Ripudaman Singh, PhD, MBA.
Chief Technology Officer at ARCEDI Biotech Aps, Denmark
Ripudaman Singh has over 12 years of experience in research and leadership positions in Danish biotech companies developing technologies for the isolation and analysis of rare cells for molecular diagnostics. Currently he is the Chief Technology Officer at ARCEDI Biotech, which has launched the first ever noninvasive prenatal test on fetal cells isolated from maternal blood. This test is being offered to pregnant women in 5 different hospitals in the Central Region of Denmark. ARCEDI also holds two patents for the isolation and detection of such cells. He has a PhD in Medicine (Genetics of Human Longevity) from Aarhus University, Denmark, and MBA from Aarhus School of Business.

Erik A. Sistermans
He studies chemistry between 1983 and 1989 at the State University in Leiden. During his study he specialized in molecular genetics. He spent 6 months at the University Pierre and Marie Curie, Paris to study immunology and virology. Following his graduation he moved to the Catholic University of Nijmegen as PhD student. He started to work at the Department of Human Genetics, while the last three years were spent at the Department of Cell Biology and Histology. He obtained his PhD degree in 1966, the title of the thesis was “Murine creatine kinase B: cell –type specific expression and biochemical role”.
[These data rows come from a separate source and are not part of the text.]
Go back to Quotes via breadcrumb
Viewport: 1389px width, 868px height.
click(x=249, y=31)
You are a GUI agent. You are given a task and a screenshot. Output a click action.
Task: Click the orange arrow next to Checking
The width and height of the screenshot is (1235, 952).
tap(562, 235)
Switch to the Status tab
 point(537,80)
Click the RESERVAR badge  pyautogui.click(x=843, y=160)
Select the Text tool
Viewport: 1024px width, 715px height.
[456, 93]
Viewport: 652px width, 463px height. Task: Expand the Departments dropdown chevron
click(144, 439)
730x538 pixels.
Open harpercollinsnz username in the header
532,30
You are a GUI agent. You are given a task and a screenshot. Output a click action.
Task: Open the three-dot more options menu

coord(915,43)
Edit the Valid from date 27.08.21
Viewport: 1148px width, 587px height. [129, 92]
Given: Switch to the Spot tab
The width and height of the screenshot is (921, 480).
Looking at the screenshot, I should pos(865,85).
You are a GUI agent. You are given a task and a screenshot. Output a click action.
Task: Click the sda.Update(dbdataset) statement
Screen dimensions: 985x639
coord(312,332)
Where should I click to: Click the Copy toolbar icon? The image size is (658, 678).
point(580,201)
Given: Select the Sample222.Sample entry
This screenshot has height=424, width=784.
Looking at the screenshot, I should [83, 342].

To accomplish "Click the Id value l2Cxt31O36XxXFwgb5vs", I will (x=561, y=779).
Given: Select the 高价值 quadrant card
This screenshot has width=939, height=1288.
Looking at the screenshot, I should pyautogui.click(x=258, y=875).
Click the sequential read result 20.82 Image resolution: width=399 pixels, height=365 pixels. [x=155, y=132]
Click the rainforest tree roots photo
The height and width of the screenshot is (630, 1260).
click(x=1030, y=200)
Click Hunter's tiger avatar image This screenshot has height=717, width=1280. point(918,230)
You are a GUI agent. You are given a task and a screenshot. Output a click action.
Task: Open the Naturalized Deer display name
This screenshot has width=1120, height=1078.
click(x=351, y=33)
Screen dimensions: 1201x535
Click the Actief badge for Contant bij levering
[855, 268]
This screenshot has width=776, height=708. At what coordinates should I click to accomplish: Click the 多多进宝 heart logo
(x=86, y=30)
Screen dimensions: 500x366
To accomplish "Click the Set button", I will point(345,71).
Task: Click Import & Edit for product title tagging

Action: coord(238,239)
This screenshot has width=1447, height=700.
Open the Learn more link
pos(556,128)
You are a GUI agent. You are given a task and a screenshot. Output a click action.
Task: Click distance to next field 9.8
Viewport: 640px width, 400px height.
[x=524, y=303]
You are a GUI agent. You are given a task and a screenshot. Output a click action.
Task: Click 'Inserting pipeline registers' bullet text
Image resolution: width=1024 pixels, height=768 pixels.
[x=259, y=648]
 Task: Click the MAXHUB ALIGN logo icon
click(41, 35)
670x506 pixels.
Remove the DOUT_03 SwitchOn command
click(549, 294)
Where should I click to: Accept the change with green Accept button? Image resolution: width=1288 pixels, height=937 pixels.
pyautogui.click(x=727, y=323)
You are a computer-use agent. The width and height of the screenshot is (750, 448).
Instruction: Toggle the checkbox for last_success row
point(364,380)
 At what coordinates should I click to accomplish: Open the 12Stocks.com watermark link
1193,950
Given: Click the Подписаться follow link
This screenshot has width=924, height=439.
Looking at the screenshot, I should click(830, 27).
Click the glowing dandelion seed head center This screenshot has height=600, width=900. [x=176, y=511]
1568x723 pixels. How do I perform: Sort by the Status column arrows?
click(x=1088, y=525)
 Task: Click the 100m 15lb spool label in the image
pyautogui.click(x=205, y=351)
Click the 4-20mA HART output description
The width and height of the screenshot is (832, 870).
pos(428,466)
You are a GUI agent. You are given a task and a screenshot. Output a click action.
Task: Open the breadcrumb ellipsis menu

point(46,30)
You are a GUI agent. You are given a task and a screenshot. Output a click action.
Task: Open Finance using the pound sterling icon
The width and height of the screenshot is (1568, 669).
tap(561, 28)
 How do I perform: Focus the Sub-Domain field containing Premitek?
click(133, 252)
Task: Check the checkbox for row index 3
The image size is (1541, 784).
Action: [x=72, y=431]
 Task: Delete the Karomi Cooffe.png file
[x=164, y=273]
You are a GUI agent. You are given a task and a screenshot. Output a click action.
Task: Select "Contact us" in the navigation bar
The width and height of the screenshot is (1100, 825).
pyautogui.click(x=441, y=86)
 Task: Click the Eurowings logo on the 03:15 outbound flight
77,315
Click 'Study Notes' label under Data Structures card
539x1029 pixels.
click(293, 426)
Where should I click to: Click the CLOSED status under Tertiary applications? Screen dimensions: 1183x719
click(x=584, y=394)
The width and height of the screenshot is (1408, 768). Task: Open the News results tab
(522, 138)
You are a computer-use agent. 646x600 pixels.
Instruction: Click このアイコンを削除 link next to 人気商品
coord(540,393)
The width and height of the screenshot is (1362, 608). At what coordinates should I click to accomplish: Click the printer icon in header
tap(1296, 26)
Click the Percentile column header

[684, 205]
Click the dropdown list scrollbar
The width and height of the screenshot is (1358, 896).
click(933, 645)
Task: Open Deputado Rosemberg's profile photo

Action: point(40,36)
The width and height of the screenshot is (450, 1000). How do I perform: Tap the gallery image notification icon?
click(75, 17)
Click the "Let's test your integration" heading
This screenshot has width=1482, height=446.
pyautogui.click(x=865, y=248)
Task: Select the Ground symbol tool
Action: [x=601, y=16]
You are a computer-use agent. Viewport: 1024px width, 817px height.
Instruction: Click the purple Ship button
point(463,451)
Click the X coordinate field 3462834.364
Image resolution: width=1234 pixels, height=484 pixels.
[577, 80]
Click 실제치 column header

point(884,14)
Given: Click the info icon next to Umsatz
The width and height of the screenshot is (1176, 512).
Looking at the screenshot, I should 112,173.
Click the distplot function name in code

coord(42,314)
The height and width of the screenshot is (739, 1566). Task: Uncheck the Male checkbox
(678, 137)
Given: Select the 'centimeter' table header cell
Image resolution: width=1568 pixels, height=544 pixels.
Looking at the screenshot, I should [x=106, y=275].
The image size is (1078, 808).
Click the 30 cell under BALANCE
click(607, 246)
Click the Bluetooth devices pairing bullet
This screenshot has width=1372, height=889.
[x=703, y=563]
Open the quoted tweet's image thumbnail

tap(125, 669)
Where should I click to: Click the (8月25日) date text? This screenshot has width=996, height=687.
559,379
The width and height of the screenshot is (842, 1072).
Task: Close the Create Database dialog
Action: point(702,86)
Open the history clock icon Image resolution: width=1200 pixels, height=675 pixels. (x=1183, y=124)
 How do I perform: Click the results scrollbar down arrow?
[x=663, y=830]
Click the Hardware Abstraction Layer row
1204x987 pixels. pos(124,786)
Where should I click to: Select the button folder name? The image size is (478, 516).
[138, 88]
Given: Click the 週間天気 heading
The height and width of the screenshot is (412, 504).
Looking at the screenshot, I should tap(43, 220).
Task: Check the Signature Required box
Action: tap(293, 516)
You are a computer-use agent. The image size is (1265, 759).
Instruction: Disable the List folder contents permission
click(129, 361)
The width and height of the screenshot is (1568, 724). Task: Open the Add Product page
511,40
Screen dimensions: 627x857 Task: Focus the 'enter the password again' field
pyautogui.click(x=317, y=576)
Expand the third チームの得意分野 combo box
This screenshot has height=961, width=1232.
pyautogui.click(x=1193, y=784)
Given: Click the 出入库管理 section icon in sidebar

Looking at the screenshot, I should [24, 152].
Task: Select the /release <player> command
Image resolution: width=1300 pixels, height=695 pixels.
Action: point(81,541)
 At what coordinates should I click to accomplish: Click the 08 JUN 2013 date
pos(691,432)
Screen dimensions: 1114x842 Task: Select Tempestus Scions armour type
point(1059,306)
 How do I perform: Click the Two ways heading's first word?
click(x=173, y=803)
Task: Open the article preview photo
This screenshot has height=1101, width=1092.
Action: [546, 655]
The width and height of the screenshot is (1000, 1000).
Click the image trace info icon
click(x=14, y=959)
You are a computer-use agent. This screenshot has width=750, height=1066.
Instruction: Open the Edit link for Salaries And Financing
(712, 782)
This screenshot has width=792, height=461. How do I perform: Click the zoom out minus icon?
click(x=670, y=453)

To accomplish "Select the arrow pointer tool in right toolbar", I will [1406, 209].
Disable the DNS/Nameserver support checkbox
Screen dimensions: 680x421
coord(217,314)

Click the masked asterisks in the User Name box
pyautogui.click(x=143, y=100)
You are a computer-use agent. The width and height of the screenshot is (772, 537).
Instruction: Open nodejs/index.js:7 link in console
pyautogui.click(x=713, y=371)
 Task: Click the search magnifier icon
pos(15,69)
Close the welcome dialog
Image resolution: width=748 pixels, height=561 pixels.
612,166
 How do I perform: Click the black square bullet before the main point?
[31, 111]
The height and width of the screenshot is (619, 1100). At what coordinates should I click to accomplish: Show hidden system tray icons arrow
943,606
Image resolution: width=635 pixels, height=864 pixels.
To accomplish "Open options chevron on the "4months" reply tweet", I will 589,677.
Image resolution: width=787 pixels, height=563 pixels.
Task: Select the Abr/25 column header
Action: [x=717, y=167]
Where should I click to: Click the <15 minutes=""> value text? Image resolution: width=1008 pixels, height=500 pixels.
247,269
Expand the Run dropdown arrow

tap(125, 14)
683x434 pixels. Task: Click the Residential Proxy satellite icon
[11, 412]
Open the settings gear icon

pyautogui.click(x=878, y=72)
He started to work as clinical laboratory geneticist at the section of DNA Diagnostics of the Department of Human Genetics in Nijmegen in 1994. He specialized in the genetics of intellectual disability and neurological disorders. He moved to the VU University Medical Center in 2007, and became head of the section of Genome Diagnostics at the Department of Clinical Genetics. He was appointed to be the deputy head of the department.
He was the member of the Steering Committee of the United Kingdom External Quality Assessment Schemes for Molecular Genetics (UK-NEQAS). He is assessor of the Friedrich Ataxia best practice scheme of the European Molecular Genetics Quality Network (EMQN) and he is member of the specialist advisory group of the joined cytogenetics and molecular genetics scheme for rapid aneuploidy detection of UK-NEQUAS). He is the chair of the Clinical Genetics steering group of the Hartwig Medical Foundation, and project leader of the TRIDENT study which aims at implementing NIPT in The Netherlands.